Petróleo oscila e passa a cair após declarações de Trump em meio à tensão no Estreito de Ormuz

Conflito entre Estados Unidos, Israel e Irã mantém incerteza no mercado de energia e aumenta a sensibilidade das cotações a falas e mudanças no cenário da guerra

23/03/2026 às 08:56 por Redação Plox

A guerra entre Estados Unidos, Israel e Irã segue elevando a incerteza no mercado de energia e mantém o Estreito de Ormuz sob atenção, em um cenário que deixa o petróleo sensível a novas declarações e a qualquer mudança no conflito, segundo a Agência Brasil.


Trump dá ultimato para o regime dos aiatolás reabrir o estreito de Ormuz.
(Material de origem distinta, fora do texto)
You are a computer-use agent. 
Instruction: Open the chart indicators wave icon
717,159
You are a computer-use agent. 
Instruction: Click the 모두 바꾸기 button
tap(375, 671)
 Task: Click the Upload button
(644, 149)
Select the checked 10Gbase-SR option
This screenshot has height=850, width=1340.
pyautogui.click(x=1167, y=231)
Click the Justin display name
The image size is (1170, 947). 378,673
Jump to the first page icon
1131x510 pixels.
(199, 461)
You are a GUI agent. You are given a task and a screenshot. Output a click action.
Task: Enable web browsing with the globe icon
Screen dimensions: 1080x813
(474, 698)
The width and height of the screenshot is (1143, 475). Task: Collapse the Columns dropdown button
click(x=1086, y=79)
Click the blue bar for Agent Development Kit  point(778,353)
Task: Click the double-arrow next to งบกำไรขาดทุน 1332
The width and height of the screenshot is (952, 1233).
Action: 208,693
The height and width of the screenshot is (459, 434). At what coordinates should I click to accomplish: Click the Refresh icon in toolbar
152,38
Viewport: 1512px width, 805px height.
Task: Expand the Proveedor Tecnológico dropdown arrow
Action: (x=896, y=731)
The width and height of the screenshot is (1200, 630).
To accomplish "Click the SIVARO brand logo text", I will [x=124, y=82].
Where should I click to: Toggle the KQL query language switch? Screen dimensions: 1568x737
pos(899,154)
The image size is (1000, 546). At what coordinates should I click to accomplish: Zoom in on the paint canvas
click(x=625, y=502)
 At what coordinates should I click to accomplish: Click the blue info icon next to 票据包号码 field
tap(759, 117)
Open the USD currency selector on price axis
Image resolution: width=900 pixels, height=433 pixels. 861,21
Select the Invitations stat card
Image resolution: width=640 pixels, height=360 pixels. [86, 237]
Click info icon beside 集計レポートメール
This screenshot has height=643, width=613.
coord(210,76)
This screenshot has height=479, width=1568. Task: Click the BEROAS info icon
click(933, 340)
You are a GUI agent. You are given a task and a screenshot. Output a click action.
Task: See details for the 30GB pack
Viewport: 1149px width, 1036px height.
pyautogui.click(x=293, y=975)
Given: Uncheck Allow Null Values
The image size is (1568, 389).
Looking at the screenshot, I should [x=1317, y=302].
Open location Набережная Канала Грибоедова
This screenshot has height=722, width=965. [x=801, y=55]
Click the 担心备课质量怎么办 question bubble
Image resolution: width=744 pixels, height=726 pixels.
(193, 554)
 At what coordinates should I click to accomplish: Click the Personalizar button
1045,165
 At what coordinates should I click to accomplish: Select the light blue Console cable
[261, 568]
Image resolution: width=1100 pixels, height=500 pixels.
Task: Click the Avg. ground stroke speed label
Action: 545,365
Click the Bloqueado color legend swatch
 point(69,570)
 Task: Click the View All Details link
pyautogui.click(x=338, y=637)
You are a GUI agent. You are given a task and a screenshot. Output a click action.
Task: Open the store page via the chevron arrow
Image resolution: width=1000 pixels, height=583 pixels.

Trump dá ultimato para o regime dos aiatolás reabrir o estreito de Ormuz.

Foto: Reprodução


Conflito no Oriente Médio mantém atenção sobre o fluxo global de petróleo

O confronto no Oriente Médio, com ataques e contra-ataques envolvendo Irã, Estados Unidos e Israel, continua no centro das atenções de investidores e governos pelo impacto potencial no fluxo global de petróleo.

De acordo com a Agência Brasil, em reportagem publicada em 11 de março de 2026, ainda não havia “pausa” no conflito nem “qualquer sinal” de que os navios pudessem voltar a navegar pelo Estreito de Ormuz, uma rota estratégica por onde passa uma parcela relevante do petróleo comercializado no mundo. A mesma reportagem descreve o bloqueio como a pior interrupção do fornecimento de energia desde os choques do petróleo da década de 1970.

Volatilidade tende a aumentar e pressão pode se espalhar para mercados e inflação

A persistência desse quadro tende a elevar a volatilidade das cotações do petróleo e a pressionar os mercados financeiros, sobretudo em países e setores mais dependentes de importações de energia.

No Brasil, o tema é acompanhado de perto por causa dos efeitos em cadeia sobre combustíveis, inflação e empresas ligadas ao setor de óleo e gás.